Start Chaos Experiments with Known Weaknesses, Not Random Targets

Begin chaos experiments by targeting services with known fragility or recent changes, not random workloads.

JR

2 minute read

Begin chaos experiments by targeting services with known fragility or recent changes, not random workloads.

Why This Matters

Kubernetes makes failure injection easy, but chaos without focus wastes time and risks overloading stable systems.

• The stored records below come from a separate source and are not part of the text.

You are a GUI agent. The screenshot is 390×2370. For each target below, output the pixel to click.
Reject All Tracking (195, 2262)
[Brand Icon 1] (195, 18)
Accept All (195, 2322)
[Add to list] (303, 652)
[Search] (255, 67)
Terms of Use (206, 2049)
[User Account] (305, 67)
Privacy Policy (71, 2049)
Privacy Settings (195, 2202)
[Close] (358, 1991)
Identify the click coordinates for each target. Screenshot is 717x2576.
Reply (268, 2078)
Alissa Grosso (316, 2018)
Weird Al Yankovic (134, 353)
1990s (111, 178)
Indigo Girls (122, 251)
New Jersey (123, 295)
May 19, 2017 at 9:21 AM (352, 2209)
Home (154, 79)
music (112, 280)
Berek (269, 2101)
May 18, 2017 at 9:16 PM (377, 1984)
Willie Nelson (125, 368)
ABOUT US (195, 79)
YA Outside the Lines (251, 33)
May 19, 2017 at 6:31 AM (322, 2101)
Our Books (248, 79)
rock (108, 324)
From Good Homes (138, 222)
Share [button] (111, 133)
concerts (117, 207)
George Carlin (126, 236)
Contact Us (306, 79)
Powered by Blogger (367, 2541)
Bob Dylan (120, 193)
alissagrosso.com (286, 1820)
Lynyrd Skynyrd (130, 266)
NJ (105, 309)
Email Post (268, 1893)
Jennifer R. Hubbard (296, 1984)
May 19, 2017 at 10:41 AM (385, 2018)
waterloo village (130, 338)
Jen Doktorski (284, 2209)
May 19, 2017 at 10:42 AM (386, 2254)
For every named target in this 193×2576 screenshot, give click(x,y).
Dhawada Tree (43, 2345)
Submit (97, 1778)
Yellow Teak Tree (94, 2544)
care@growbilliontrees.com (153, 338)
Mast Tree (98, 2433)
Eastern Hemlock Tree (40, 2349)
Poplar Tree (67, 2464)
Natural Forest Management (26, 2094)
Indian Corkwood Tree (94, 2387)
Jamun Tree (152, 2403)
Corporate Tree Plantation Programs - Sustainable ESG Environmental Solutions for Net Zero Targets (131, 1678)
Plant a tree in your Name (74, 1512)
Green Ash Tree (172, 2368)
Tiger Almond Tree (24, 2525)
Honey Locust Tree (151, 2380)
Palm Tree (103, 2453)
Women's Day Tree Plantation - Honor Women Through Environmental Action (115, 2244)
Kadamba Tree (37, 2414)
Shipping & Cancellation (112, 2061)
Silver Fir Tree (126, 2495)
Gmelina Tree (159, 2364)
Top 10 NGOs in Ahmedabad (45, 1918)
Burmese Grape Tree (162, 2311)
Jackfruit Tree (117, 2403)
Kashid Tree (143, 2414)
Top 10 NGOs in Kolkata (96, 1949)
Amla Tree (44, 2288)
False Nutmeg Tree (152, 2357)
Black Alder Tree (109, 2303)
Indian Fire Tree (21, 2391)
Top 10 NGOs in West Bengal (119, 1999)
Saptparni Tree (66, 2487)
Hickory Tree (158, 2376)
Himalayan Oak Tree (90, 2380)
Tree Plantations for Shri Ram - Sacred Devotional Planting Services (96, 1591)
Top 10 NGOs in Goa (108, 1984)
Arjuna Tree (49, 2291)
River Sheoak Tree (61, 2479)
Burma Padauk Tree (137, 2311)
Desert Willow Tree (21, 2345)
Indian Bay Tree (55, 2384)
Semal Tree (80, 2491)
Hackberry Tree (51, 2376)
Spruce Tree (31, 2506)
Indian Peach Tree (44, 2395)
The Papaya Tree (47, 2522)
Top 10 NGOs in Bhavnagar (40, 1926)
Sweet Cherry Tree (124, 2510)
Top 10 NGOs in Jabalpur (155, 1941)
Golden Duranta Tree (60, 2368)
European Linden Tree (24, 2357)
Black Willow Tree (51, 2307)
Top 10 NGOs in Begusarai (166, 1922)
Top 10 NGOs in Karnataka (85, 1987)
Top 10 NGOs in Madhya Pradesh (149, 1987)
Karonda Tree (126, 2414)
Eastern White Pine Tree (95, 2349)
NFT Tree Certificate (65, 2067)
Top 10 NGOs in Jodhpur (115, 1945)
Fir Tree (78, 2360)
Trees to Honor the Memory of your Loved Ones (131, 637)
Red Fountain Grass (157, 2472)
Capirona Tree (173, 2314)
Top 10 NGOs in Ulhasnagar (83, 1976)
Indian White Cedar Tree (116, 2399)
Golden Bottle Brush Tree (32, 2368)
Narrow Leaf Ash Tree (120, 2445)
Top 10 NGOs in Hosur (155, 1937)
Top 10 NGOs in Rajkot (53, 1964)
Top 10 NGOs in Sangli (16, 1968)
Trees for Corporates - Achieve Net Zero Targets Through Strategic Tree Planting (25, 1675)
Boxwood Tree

Targeting known weaknesses first surfaces actionable issues, builds team confidence, and avoids “chaos for chaos' sake.”

Actionable Workflow

  1. Identify candidates:

    • Review monitoring/alerting for recurring errors (e.g., kubectl get pods --show-labels | grep -i error).
    • List services with recent deployments (kubectl get deployments -o wide --sort-by='{.metadata.creationTimestamp}').
    • Flag dependencies (databases, caches, external APIs) that lack redundancy.
  2. Prioritize:

    • Rank by blast radius (e.g., a payment service > a background job processor).
    • Focus on services with incomplete observability or undocumented failover.
  3. Validate:

    • Check if the target has existing chaos tests (e.g., kubectl get chaosexperiments -A).
    • Confirm exclusion policies (e.g., kubectl describe namespace kube-system | grep exclusion).

Policy Example

# Exclusion policy snippet (applied via namespace labels)  
metadata:  
  labels:  
    chaos.excluded: "true"  
    chaos.exclusion_reason: "third_party_app_no_control"  

Rules:

  • Default allow chaos in all non-excluded namespaces.
  • Exclusions require SRE + application team sign-off, documented in a shared registry.
  • No exclusions for “fear of breaking things” without a remediation plan.

Tooling

  • Chaos Mesh: Use Action and Selector fields to target specific workloads.
    Example:
    spec:  
      podChaos:  
        action: restart  
        selector:  
          matchLabels:  
            app: payment-service  
    
  • Litmus: Leverage ExperimentTemplates with affinity rules to constrain targets.
  • Monitoring integration: Pair with Prometheus/Grafana to auto-detect anomalies post-injection.

Tradeoffs

  • Over-isolation: Excluding too many components (e.g., all stateful services) reduces chaos effectiveness.
  • False confidence: Fixing only targeted issues might miss systemic problems (e.g., network partitions).
  • Operational overhead: Maintaining exclusion policies requires ongoing collaboration between SRE and app teams.

Troubleshooting

  • No targets found:
    • Check if monitoring is underconfigured (e.g., no alerts for deployment failures).
    • Ensure recent deployments are labeled correctly.
  • Experiments not triggering:
    • Verify chaos operator permissions (kubectl auth can-i create chaosexperiments --all-namespaces).
    • Check for conflicting exclusion labels.
  • Unexpected downtime:
    • Review blast radius constraints (e.g., kubectl get chaosresultants -A).
    • Audit exclusion requests for abuse (e.g., app teams blocking tests without cause).

Final Note

Chaos experiments should evolve from debugging known issues to validating systemic resilience. Start small, iterate, and formalize exclusions as part of platform governance—not ad-hoc exceptions.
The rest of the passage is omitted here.